The Harder They Fall actor wrote a heartwarming tribute to the beloved movie idol.
By Diedre Johnson
On Thursday, Jan. 6, film legend Sir Sidney Poitier passed away at 94, leaving behind generations of fans he’s inspired over his historic, decades-long career. Among them is The Harder They Fall star Jonathan Majors, who, on Wednesday, poured out his heart in honor of the late Poitier, the first Black actor to win an Oscar.
In the letter first printed in the Hollywood Reporter, Majors wrote of how he put an 8-by-10-inch black-and-white photo of the actor on the wall of his college dorm for inspiration. Majors also shared how he practically memorized Poitier’s autobiography, The Measure of a Man. He described having a “speech impediment” and how he often cried, wondering if he’d ever be able to make acting a career like his idol.

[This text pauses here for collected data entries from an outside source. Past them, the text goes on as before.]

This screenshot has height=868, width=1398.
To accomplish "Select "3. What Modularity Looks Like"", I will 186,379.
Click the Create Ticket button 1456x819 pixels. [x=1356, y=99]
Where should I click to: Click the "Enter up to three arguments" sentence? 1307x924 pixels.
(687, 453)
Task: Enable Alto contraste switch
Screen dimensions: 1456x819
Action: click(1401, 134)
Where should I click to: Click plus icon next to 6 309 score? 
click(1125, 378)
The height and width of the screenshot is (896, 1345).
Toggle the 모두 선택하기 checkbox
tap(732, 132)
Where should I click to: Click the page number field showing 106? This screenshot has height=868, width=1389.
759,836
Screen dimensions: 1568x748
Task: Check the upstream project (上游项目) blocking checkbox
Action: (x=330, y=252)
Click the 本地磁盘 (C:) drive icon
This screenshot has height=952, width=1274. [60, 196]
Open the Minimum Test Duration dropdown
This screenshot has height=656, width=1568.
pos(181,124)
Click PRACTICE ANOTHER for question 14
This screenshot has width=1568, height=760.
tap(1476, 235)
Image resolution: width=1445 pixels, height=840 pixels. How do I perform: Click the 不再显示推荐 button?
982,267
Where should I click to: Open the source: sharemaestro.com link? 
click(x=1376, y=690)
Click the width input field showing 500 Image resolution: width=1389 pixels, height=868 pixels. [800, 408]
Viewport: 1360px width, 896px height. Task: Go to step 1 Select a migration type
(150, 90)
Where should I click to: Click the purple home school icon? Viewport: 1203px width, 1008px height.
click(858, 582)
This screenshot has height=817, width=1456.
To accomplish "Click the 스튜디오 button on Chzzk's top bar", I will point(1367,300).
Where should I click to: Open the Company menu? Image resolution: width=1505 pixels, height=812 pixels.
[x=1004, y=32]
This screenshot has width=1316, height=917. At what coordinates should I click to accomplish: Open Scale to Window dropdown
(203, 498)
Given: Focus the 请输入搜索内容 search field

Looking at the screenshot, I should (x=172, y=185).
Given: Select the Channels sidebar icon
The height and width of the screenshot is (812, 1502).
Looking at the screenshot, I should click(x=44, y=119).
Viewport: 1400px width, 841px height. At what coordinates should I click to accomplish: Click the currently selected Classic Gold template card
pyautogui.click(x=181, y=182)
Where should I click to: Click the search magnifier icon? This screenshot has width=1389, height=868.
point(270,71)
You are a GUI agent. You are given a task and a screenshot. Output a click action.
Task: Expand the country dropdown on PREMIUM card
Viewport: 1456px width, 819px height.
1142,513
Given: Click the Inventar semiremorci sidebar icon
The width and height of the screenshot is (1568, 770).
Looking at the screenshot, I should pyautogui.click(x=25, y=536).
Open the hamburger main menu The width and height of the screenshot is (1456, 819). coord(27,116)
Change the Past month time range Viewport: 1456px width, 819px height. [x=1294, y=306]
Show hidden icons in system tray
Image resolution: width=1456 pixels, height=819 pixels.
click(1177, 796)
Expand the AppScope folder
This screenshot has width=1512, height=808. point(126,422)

“What you have done for me as a Black actor, and for other marginalized artists, is monumental. Your talent, bravery, elegance and toughness have paved the way for many of my heroes and my own generation,” Majors wrote.
The letter recounted how Majors was not used to seeing someone like Poitier — “a tall, charming, well-dressed, caring and strong Black man” — on television when he was a child. Majors quoted lines from some of Poitier’s most well-known roles, including Mr. Thackeray, the London teacher who tries to temper an unruly class of students in 1967’s To Sir, with Love; John Prentice, the intellectual Black doctor who verbally spars with his fiancée’s white parents (Spencer Tracy and Katharine Hepburn) in Guess Who’s Coming to Dinner; and Walter Lee Younger, the struggling everyman in the screen version of Lorraine Hansberry’s A Raisin in the Sun.
“I and we thank you. How you managed to withstand all the isolation, all the naysayers, all the haters, we will never know,” Majors wrote. “But please, trust and believe the mission continues, your legacy lives on in us, and the tectonic industry shift and elevation you single-handedly achieved is being felt to this day, your blueprint left in good hands.”